完全に休憩するのはさすがにちょっと時間がもったいないので、次の問題を読んで内容を把握したくらいの状態で、ざっくり方針を考えながら休憩を取るようにしています。
その他の努力
当然ではありますが、黄レートに到達するには年齢対策以外の普通の努力も必要です。他の方々の色変記事でもいろいろ触れられていると思いますが、自分がやったことを簡単に書いておきます。
競プロ典型90問
2021年4月から競プロ典型90問という企画があり、これにリアルタイムで参加しました。競プロ歴はそこそこ長かったものの、典型と言われる手法を系統立てて学んだことがなく、コンテストに参加していても知らない解法が必要なケースも結構多かったので、大変勉強になりました。
典型90問については、紹介されていた類題も含めて(難易度が高すぎたものを除いて)ほぼ解きました。
これで基礎力がだいぶ上がったと思います。
AtCoder Problems Recommendation
AtCoder ProblemsというサイトにRecommendationという機能があります。これは自分にちょうど良い難易度の問題をオススメしてくれるものですが、これをひたすら解きました。結果的に現時点でほぼ青埋めした状態(96.7%)になっています。
典型90問とこのRecommendationで、最低1日1問解いて、Streak365日を達成しました。(ただStreakが呪縛になるのも嫌だったので365日に到達したところで一度切りました)
これにより、青diffまではかなり高い割合で解けるという自信ができました。
コンテスト参加
冒頭のグラフを見てもわかると思いますが、ここ1年以上は毎週のようにコンテストに参加しています。「GigaCode 2019 | 高校生がプログラミングイベントを主催したおはなし」でも紹介されていますが、問題を1500問以上解いている人の87%が黄色以上だそうです。問題数をたくさんこなしていくというのは力になります。現在1266問なので少し早めでしたがおおよそこの基準に当てはまっているかと思います。
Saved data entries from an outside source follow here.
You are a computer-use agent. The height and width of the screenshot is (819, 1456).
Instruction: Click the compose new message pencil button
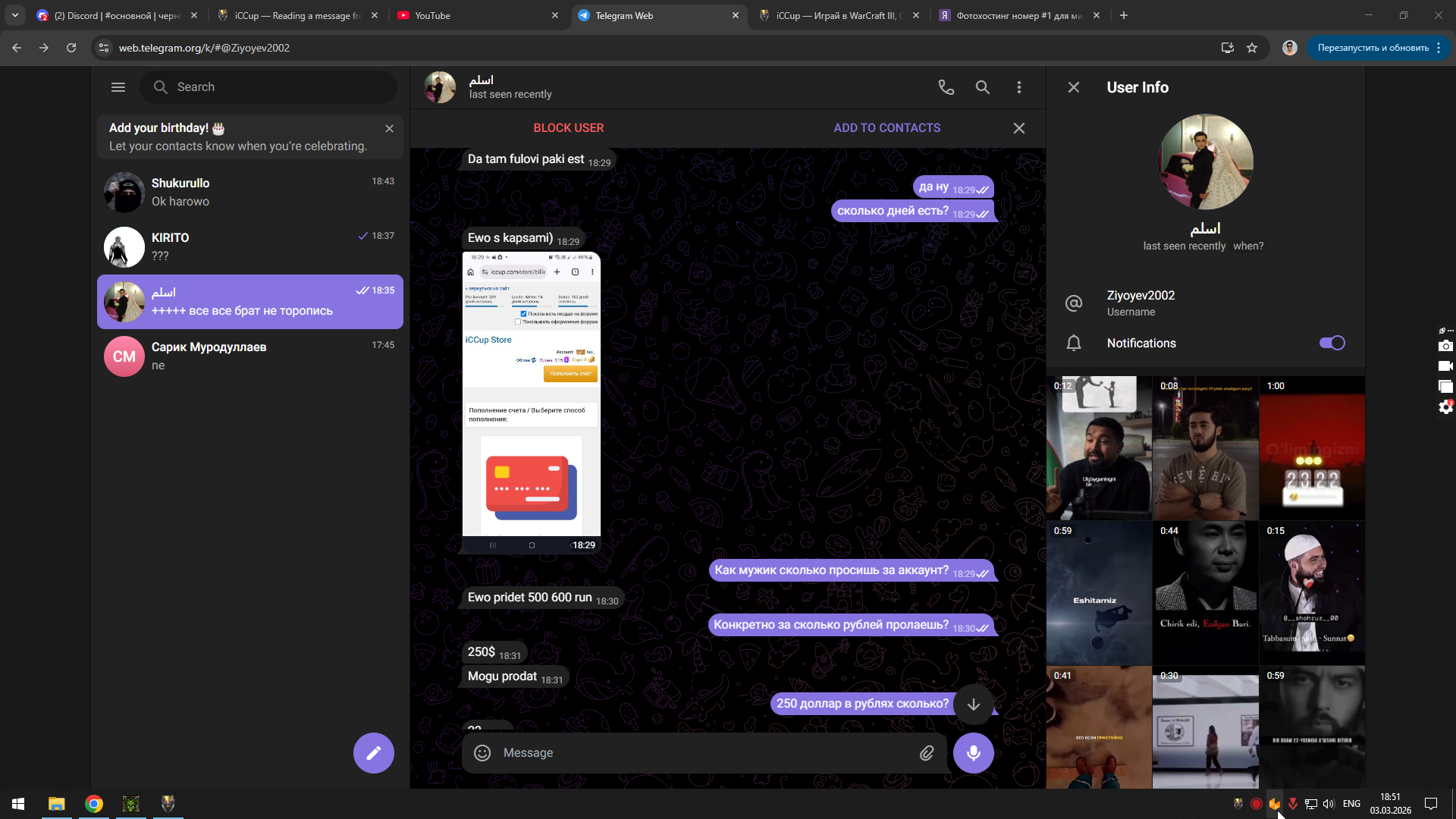[373, 752]
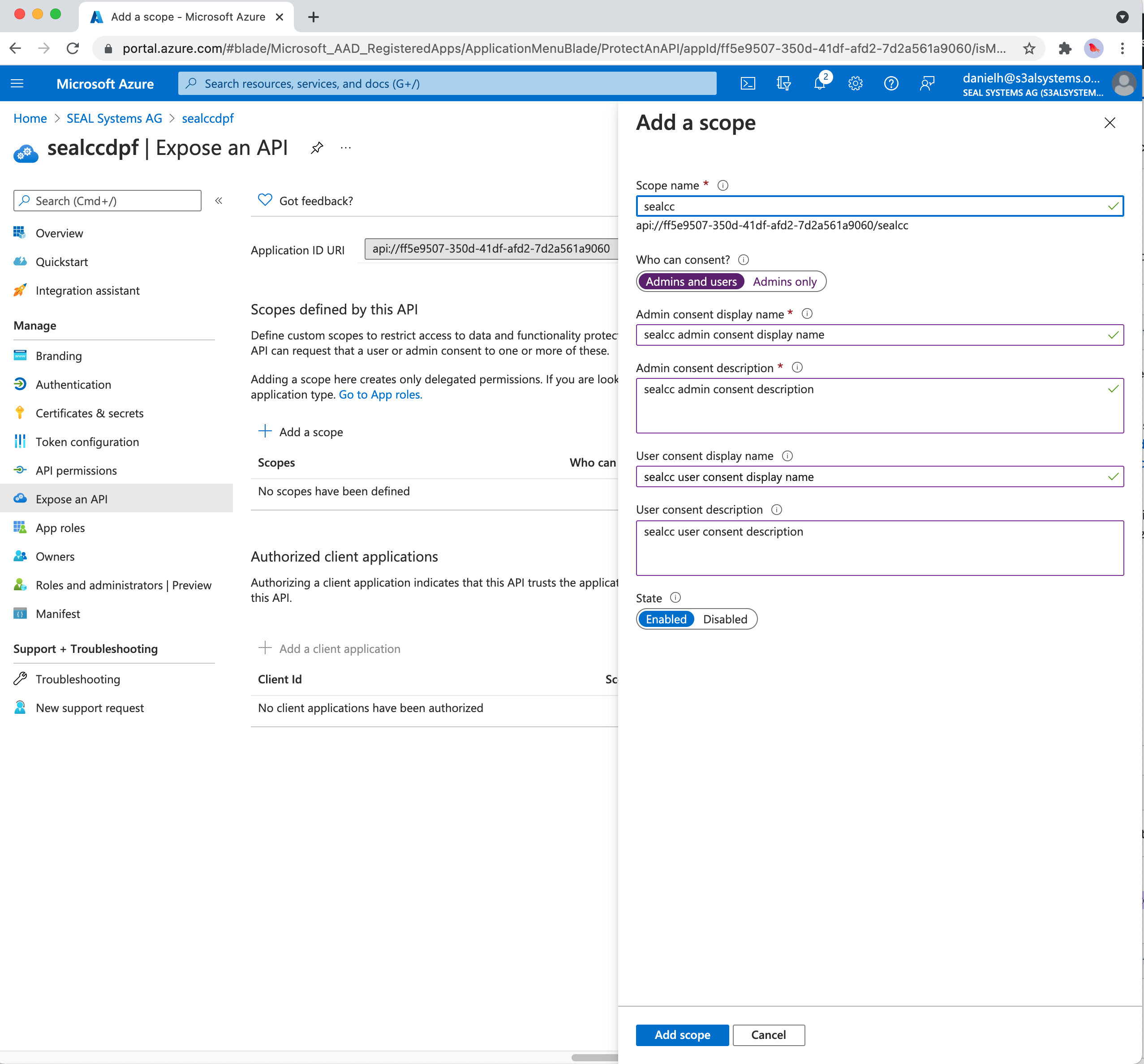Screen dimensions: 1144x1064
Task: Pin the Expose an API blade
Action: [x=317, y=148]

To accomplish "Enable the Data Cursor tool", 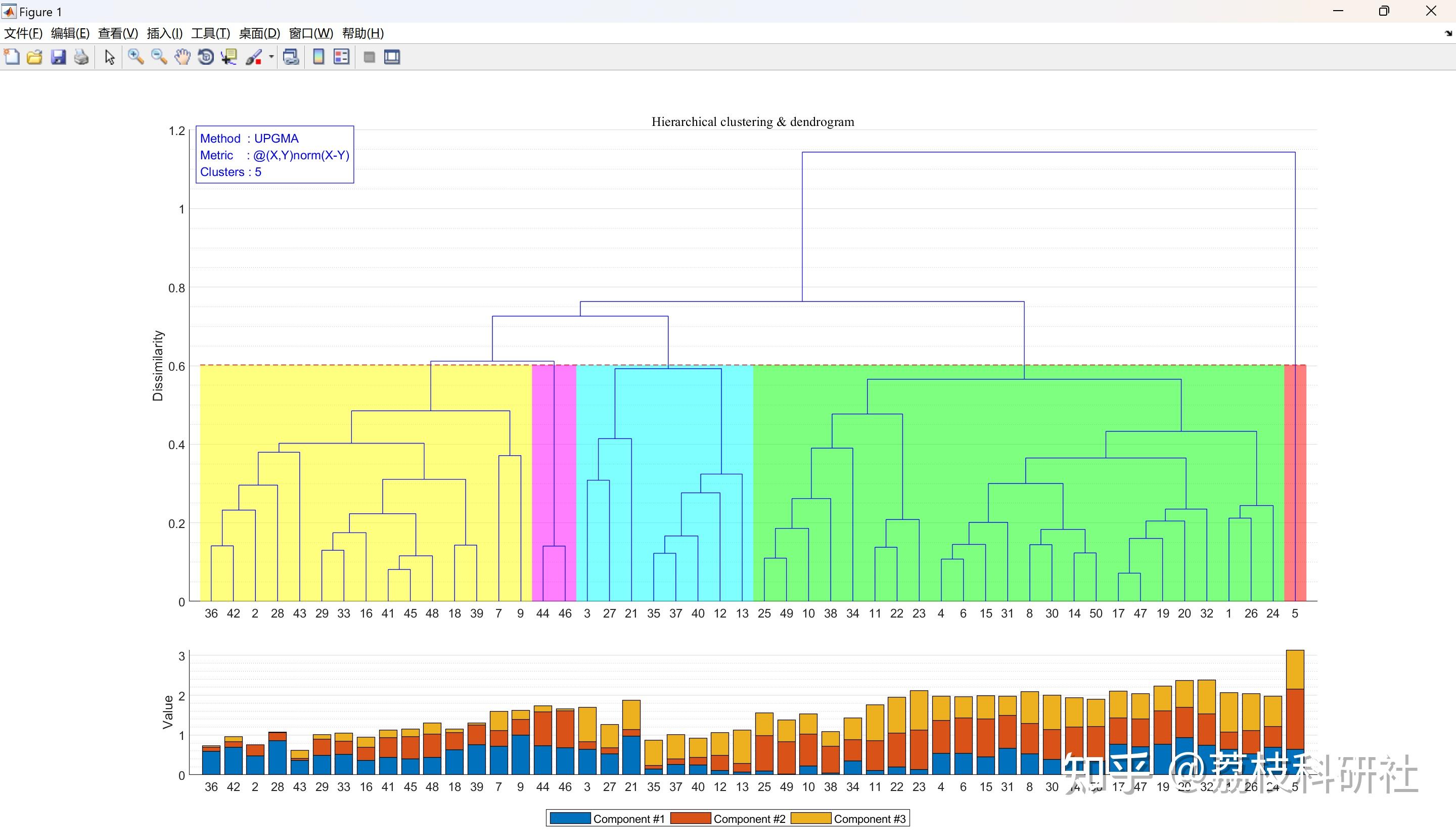I will (229, 57).
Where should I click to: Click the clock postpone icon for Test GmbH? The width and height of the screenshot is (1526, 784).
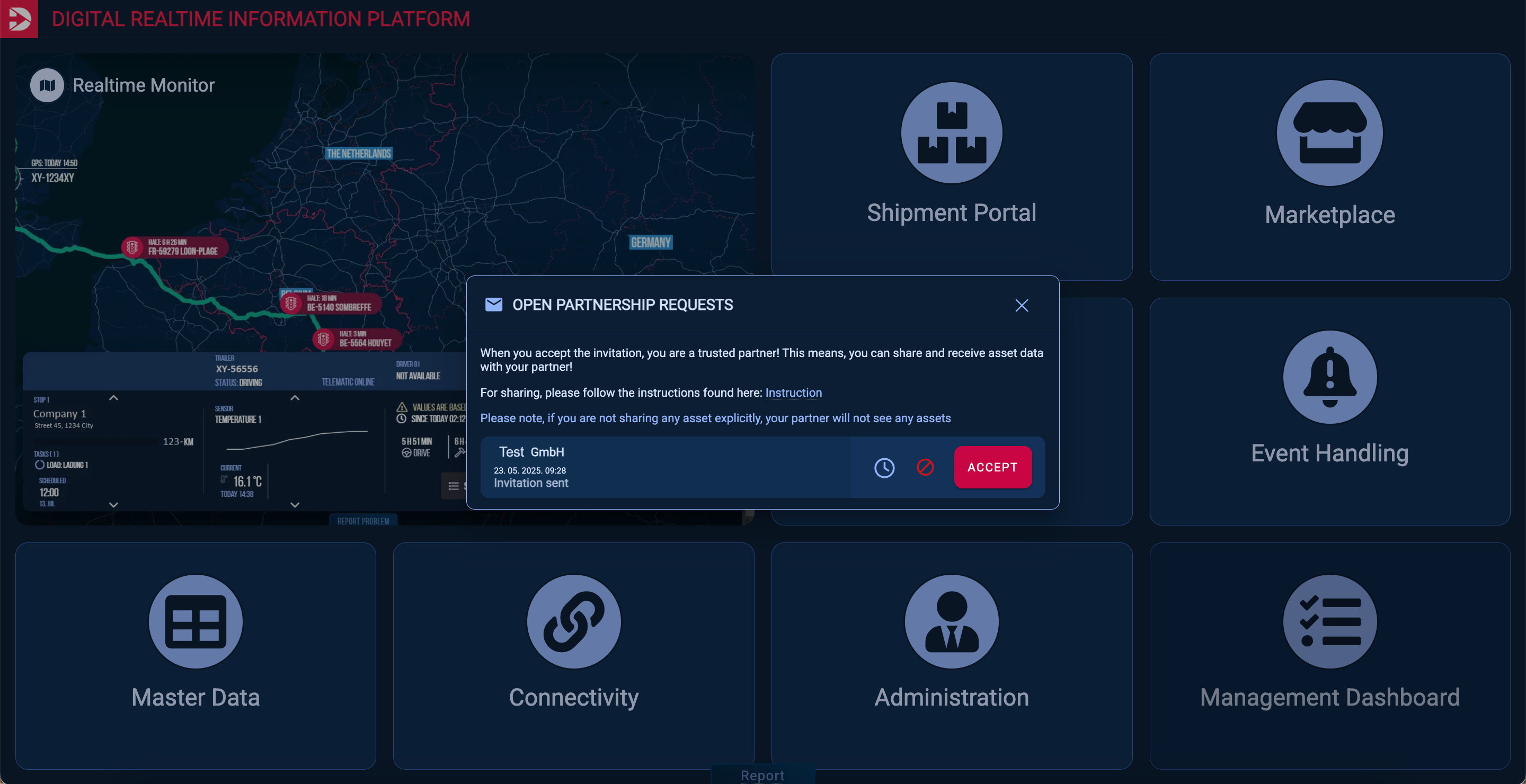click(x=884, y=468)
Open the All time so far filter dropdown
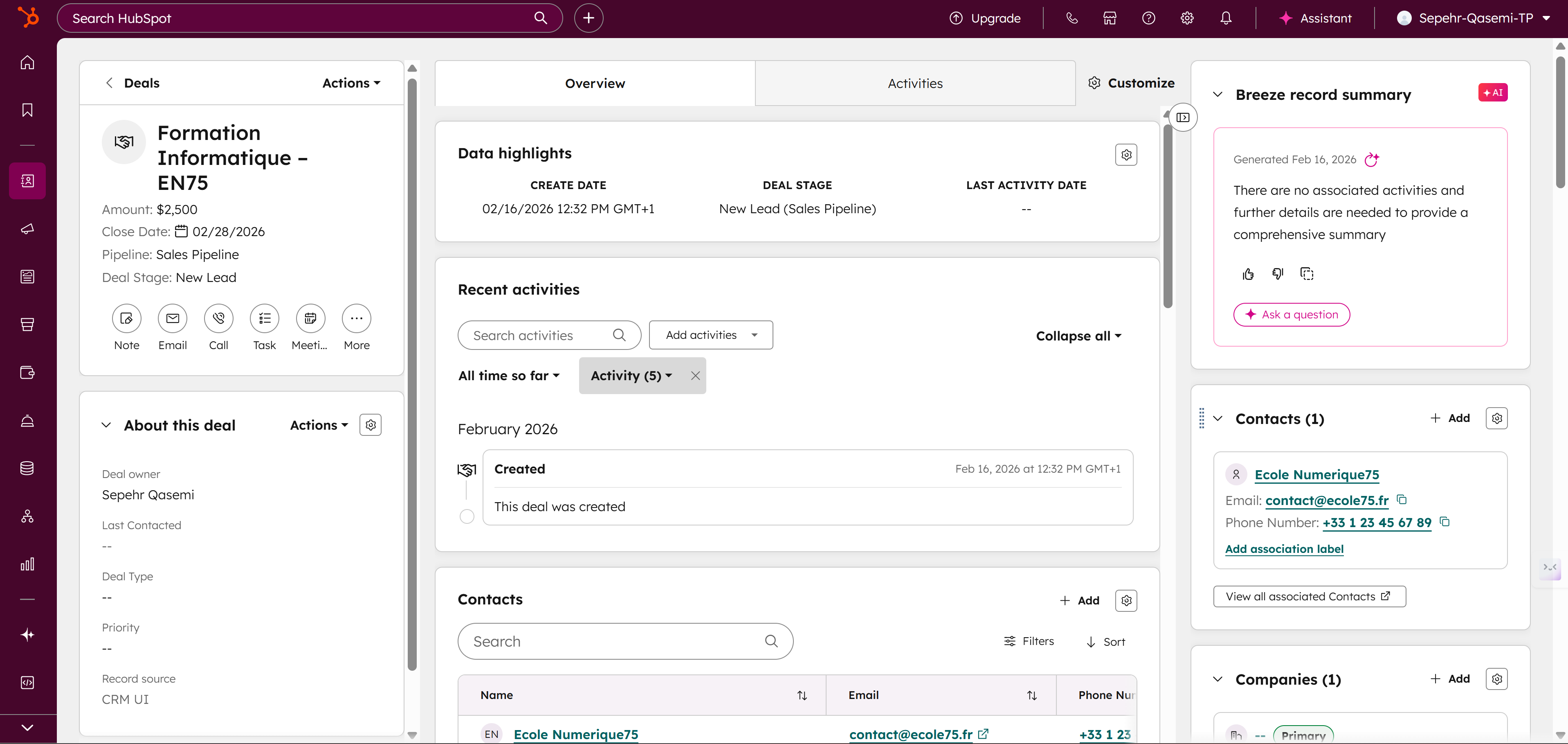The height and width of the screenshot is (744, 1568). (x=510, y=375)
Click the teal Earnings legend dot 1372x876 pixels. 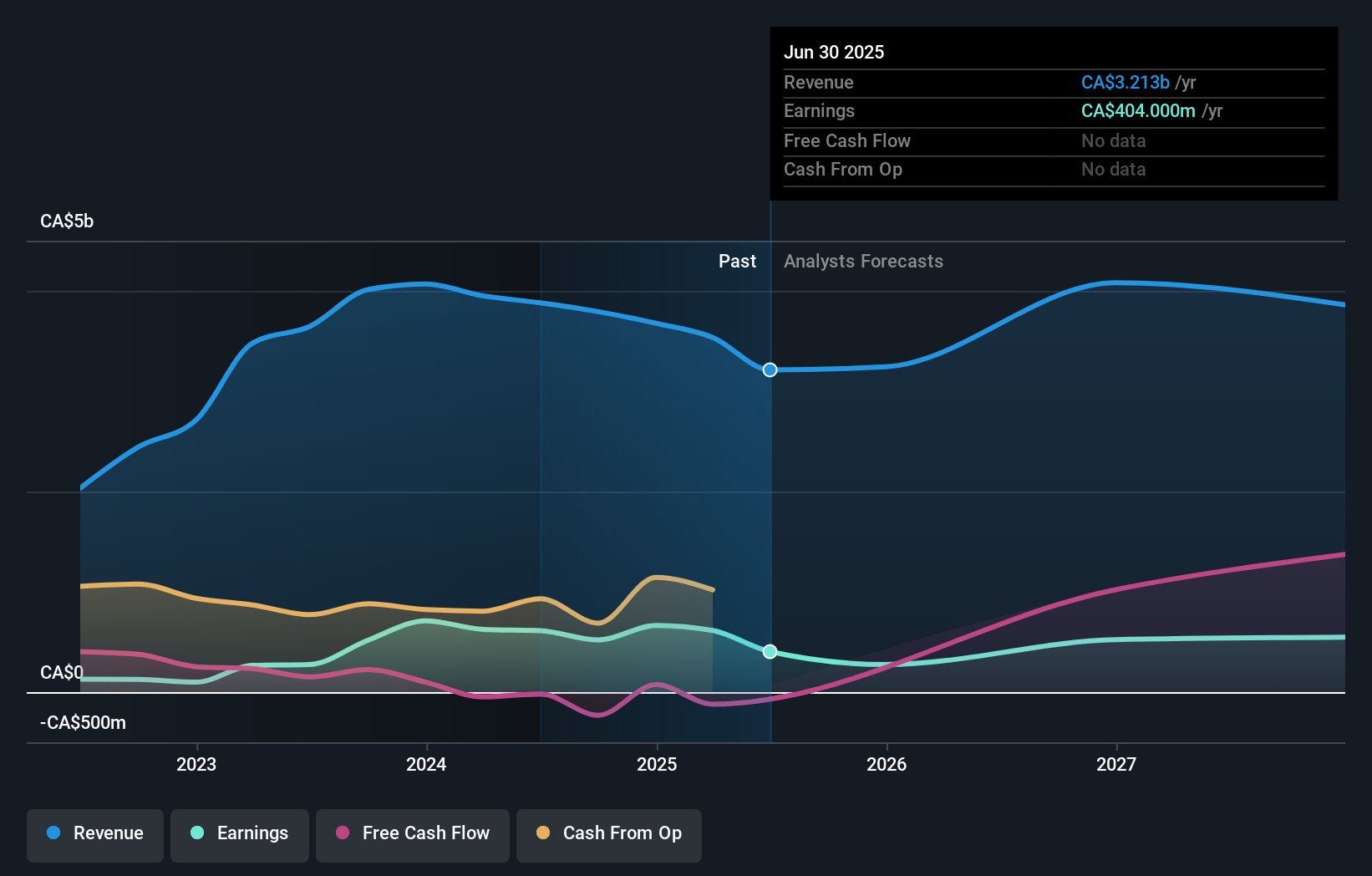pos(198,833)
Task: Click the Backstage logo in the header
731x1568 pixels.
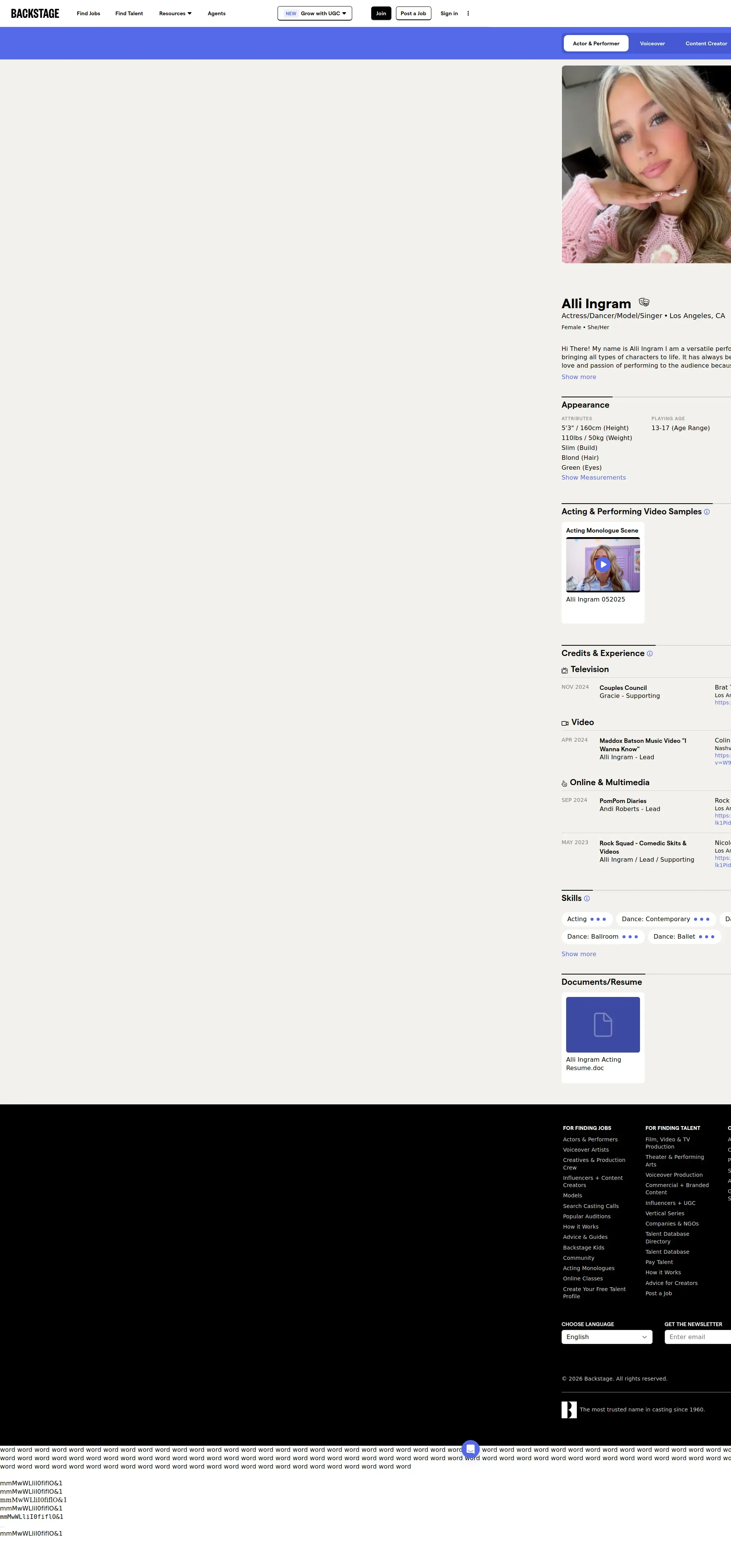Action: click(35, 13)
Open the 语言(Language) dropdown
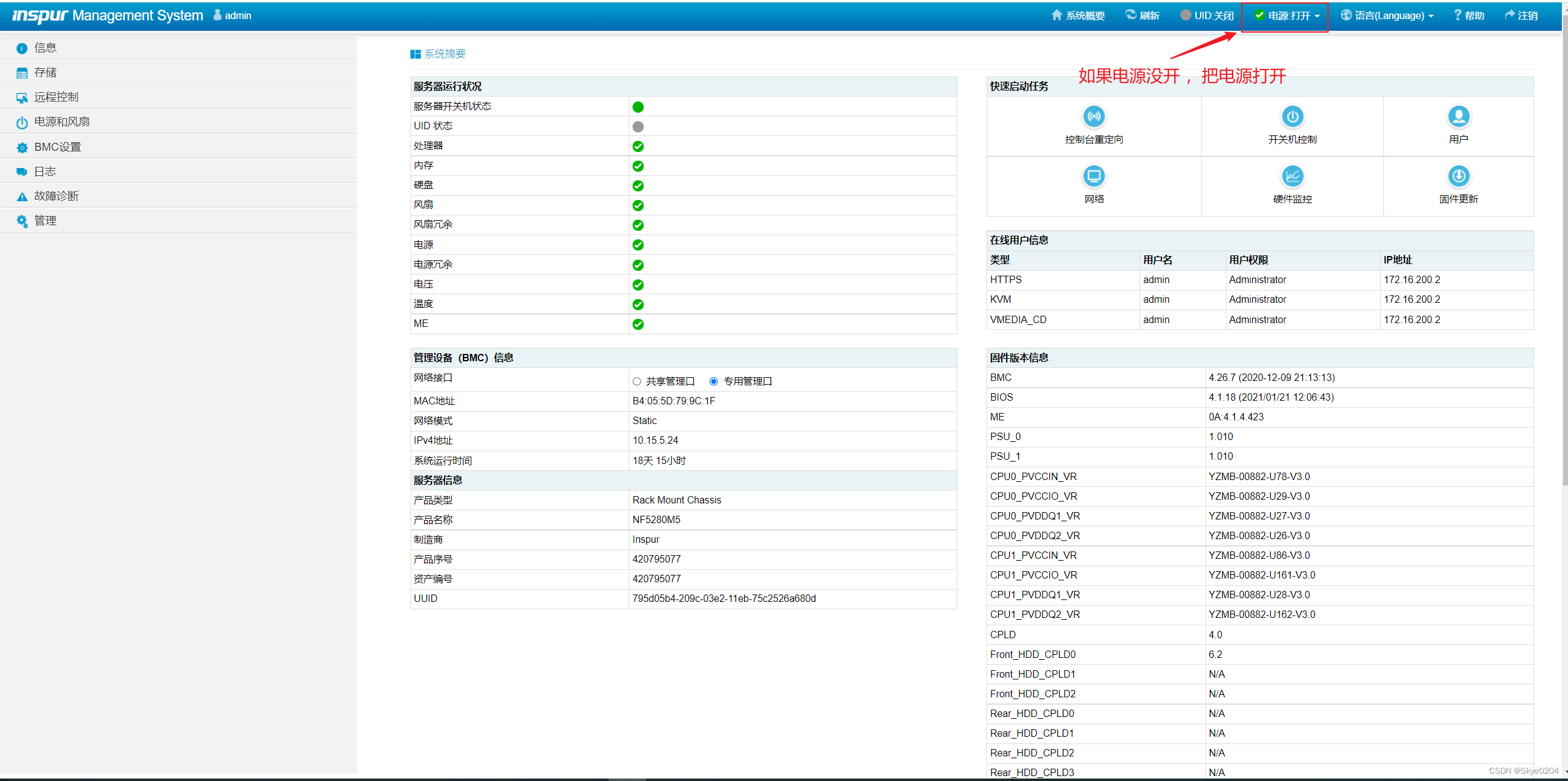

レートは上がったり下がったりを繰り返してきましたが、黄色を目指す上でこの1500問を目指すというのを1つの励みとして頑張ることができました。解いた問題数は減らないですからね。
おわりに
競プロの世界は若者の活躍が目立ちますが、40代を過ぎてもそれなりに楽しんで取り組むことができます。この記事が現在の40代以上の競プロerの参考になるとともに、今の若い方々が歳を取った時に参考になると嬉しい限りです。
黄色になったとは言え、黄色レートの方々と比べると解くスピードも解ける問題の難易度の上限もまだまだ差を感じています。またすぐに青に戻ってしまうかもしれませんが、少しでも黄色に定着できるよう今後も頑張っていければと思います。